Wenn ich auf dem Web-Server wäre, dann dürfte doch diese Meldung überhaupt nicht kommen, oder. Da darf ich ja alles lesen.


----------



## KSG9|sebastian (27. Apr 2005)

> Ich erhalte hier immer folgende Fehlermeldung:



..ja, welche Fehlermeldung erhälst du denn ?


----------



## bravedreamer (28. Apr 2005)

Hat niemand eine Idee?? 

Könnte ich das irgendwie lösen, indem ich eine http Verbindung aufbaue? Wie aber lese ich dann Verzeichnisse??


----------



## Bleiglanz (28. Apr 2005)

du brauchst eine dynamische webseite auf dem server (php jsp asp) die dir das listing als .txt zurückliefert

oder beim Apachen die Option DirectoryIndex aktivieren!

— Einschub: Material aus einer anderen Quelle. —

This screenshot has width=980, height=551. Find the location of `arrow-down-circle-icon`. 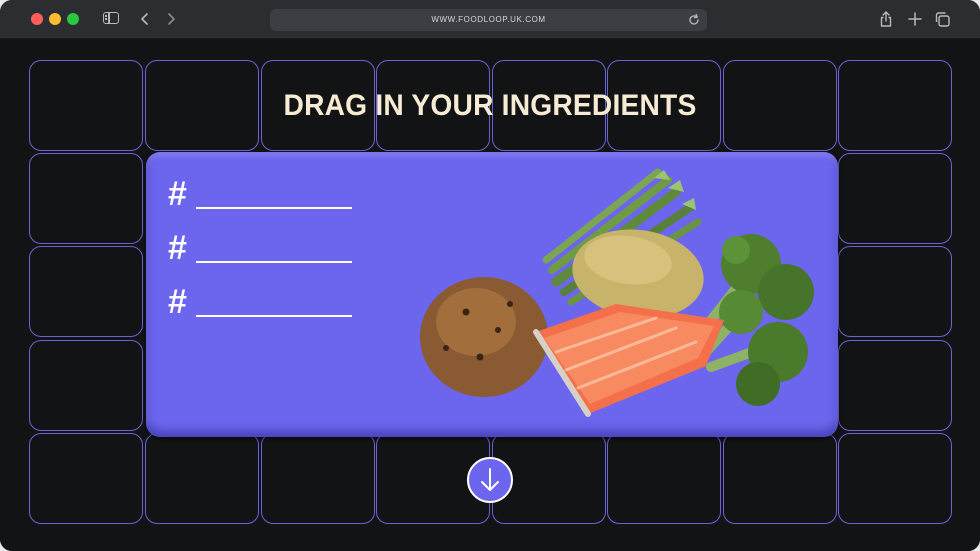

arrow-down-circle-icon is located at coordinates (490, 480).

was kommt, wenn du in einem Browser die Adresse deines Applets (ohne die class, nur den ordner) eingibst


----------



## bravedreamer (28. Apr 2005)

Wenn ich das Verzeichnis aufrufe, dann erhalte ich eine Verzeichnisauflistung.

Kann ich diesen Befehl via Java an den http - Server schicken??

Wie würde das sonst mit dem Script ausschauen. Habe nämlich keinen Plan vom Script schreiben. Würde das Script kompliziert werden?


----------